White Sands Missile Range Hall of Fame

Joseph Franczak
Civil Engineering Technician
Served 1952 – 1973
Inducted 1981

E. Joseph Franczak started work at White Sands Missile Range in 1952 as an engineering aide. Over the years he advanced in rank and responsibility and was soon recognized as the range’s authority on instrumentation facilities. At the time of his death on December 6, 1973, Franczak was a civil engineering technician with the National Range Directorate.

During his entire tenure of Federal service, Franczak was noted as a man willing to take on responsibilities which were far in excess of those normally assigned at his rank. Letters of endorsement from his former supervisors for the Hall of Fame nomination attest to this. They are uniform in their praise of Franczak’s expertise and ability to get any job done.

When he died, Franczak had just completed one of his most important tasks at WSMR as project engineer for the range photo processing facility.
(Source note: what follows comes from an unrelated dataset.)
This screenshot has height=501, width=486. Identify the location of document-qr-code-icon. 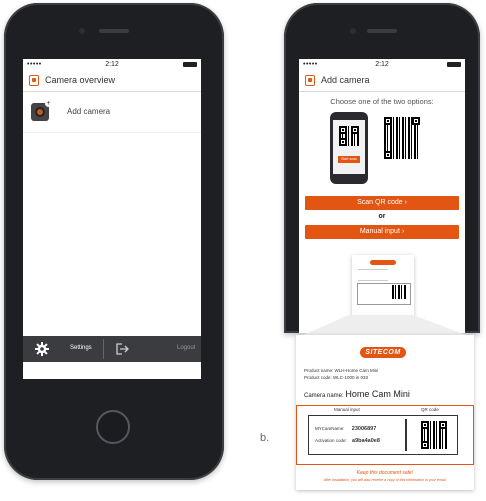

The project involved the complete stripping and reconstruction of one photo lab and the refurbishing of another. All of the engineering design criteria were based upon his work. He designed the facility so materials and data moved in a rational and simplified manner, so processes were located to cut costs and time, so human errors had little effect, and so quality was emphasized and control easily maintained. As the project evolved everyone relied on Franczak’s input. He, in turn, monitored the operation to ensure the work met the range’s needs.

While involved in many range projects and receiving many awards he was always reluctant about recognition. Whatever his work or the time required, he considered it all just part of the regular working day. Despite this modesty, Franczak has created a niche for himself in the history of White Sands. During his 21 years here, he either designed or helped design and approve 90 percent of the approximately 3,000 National Range instrumentation sites. He is also responsible for naming half of the sites.

Most of the range’s instrumentation sites as well as some of the major resources and permanent buildings are a standing monument to Franczak.